Dossier : IMM-6595-12

Référence : 2013 CF 468

[TRADUCTION FRANÇAISE CERTIFIÉE, RÉVISÉE]

Ottawa (Ontario), le 6 mai 2013

En présence de madame la juge Tremblay-Lamer

 

 

ENTRE :

 

RECILIOME SAINVRY

 

 

 

demandeur

 

et

 

 

 

LE MINISTRE DE LA CITOYENNETÉ

ET DE L’IMMIGRATION

 

 

 

défendeur

 

 

 

 

 

MOTIFS DU JUGEMENT ET JUGEMENT

 

[1]               Il s’agit d’une demande de contrôle judiciaire présentée par le demandeur en vertu du paragraphe 72(1) de la Loi sur l’immigration et la protection des réfugiés, LC 2001, c 27 (la Loi), qui vise la décision par laquelle la Section de la protection des réfugiés de la Commission de l’immigration et du statut de réfugié (la Commission) refusait de rouvrir la demande d’asile qu’il avait déposée.

 

LES FAITS

[2]               Le demandeur est un citoyen d’Haïti.
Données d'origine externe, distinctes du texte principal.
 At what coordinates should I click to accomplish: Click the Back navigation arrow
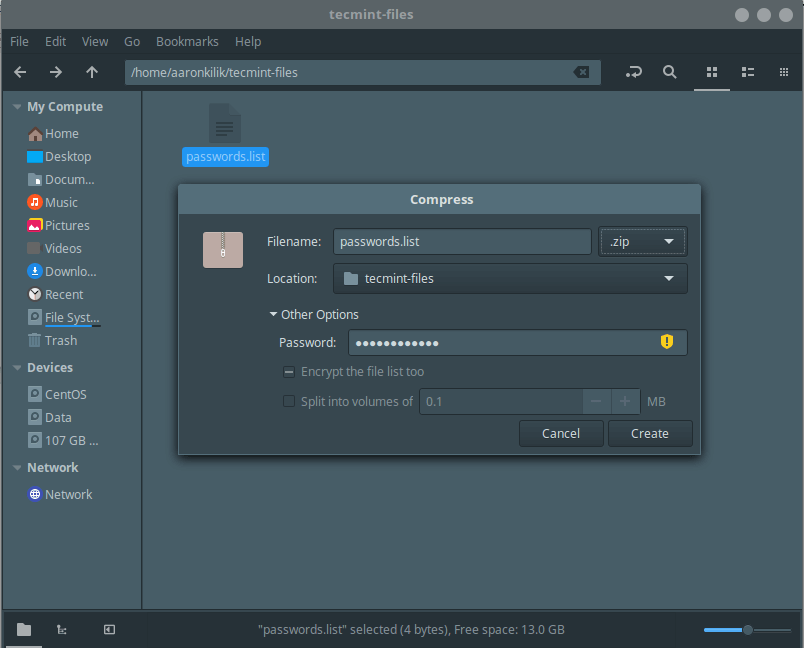[x=20, y=72]
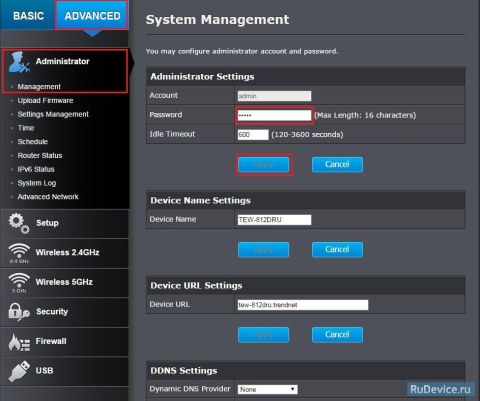Switch to the ADVANCED tab
This screenshot has width=480, height=401.
(x=92, y=16)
Il a présenté une demande d’asile au Canada en 2008.

 

[3]               Le demandeur allègue qu’il est analphabète. Il a aussi mentionné, dans son formulaire de renseignements personnels rédigé en français et présenté à la Commission le 25 septembre 2008, qu’il avait besoin d’un interprète parlant le Créole.

 

[4]               Le 16 janvier 2012, la Commission a avisé le demandeur par écrit de se présenter à une conférence de mise au rôle, ce qu’il a fait. Le demandeur n’était pas représenté à ce moment‑là. La date de son audience a été fixée de manière péremptoire au 8 mars 2012, mais il prétend qu’il avait compris que l’audience allait avoir lieu le 8 mai 2012. Aucun interprète n’était présent lors de la conférence de mise au rôle.

 

[5]               Le demandeur n’a pas demandé à qui que ce soit de lui lire l’avis d’audience écrit lorsqu’il a quitté la conférence de mise au rôle, parce qu’il tenait pour acquis qu’il avait compris à quelle date l’audience avait été fixée. Par conséquent, il ne s’est pas présenté à l’audience relative la demande d’asile le 8 mars 2012.

 

[6]               Le demandeur a été avisé par écrit qu’une audience en désistement avait été fixée au 30 mars 2012, mais il allègue qu’il avait tenu pour acquis qu’il s’agissait d’un deuxième avis lui rappelant la tenue de son audience au mois de mai. Puisque le demandeur ne s’était pas présenté à l’audience sur le désistement, la Commission a prononcé le désistement de sa demande et lui a envoyé un avis écrit. Il a montré cet avis à une amie, qui l’a amené chez un avocat. L’avocat a présenté une demande à la Commission en vue de faire rouvrir la demande d’asile. C’est la décision découlant de cette demande qui est visée par la présente demande de contrôle judiciaire.

 

[7]               La Commission a mentionné que, au cours d’une conférence de mise au rôle, la date de l’audience est lue à voix haute aux demandeurs qui sont présents et qu’elle est répétée à plusieurs reprises pour qu’ils puissent l’entendre. C’était le choix du demandeur de ne pas tenir compte, en raison de ses propres suppositions, d’un document que la Commission lui avait envoyé par la suite. La Commission a conclu que le demandeur ne lui avait pas donné d’explication raisonnable pour justifier son omission de se présenter à son audience lors de la date péremptoire ainsi qu’à l’audience sur le désistement.

 

[8]               La question en litige dans le contexte de la présente demande est celle de savoir si la Commission a conclu de façon raisonnable qu’il n’y avait eu aucun manquement à un principe de justice naturelle.

 

[9]               L’article 55 des Règles de la Section de la protection des réfugiés, DORS/2002-228 [abrogé, DORS/2012-256, article 73] (les Règles) expose comment une demande d’asile ayant fait l’objet d’un désistement peut être rouverte :

Demande de réouverture d’une demande d’asile

 

55. (1) Le demandeur d’asile ou le ministre peut demander à la Section de rouvrir toute demande d’asile qui a fait l’objet d’une décision ou d’un désistement.

 

Forme de la demande

 

(2) La demande est faite selon la règle 44.

 

Contenu de la demande faite par le demandeur d’asile

 

(3) Si la demande est faite par le demandeur d’asile, celui-ci y indique ses coordonnées et en transmet une copie au ministre.

 

Élément à considérer

 

(4) La Section accueille la demande sur preuve du manquement à un principe de justice naturelle.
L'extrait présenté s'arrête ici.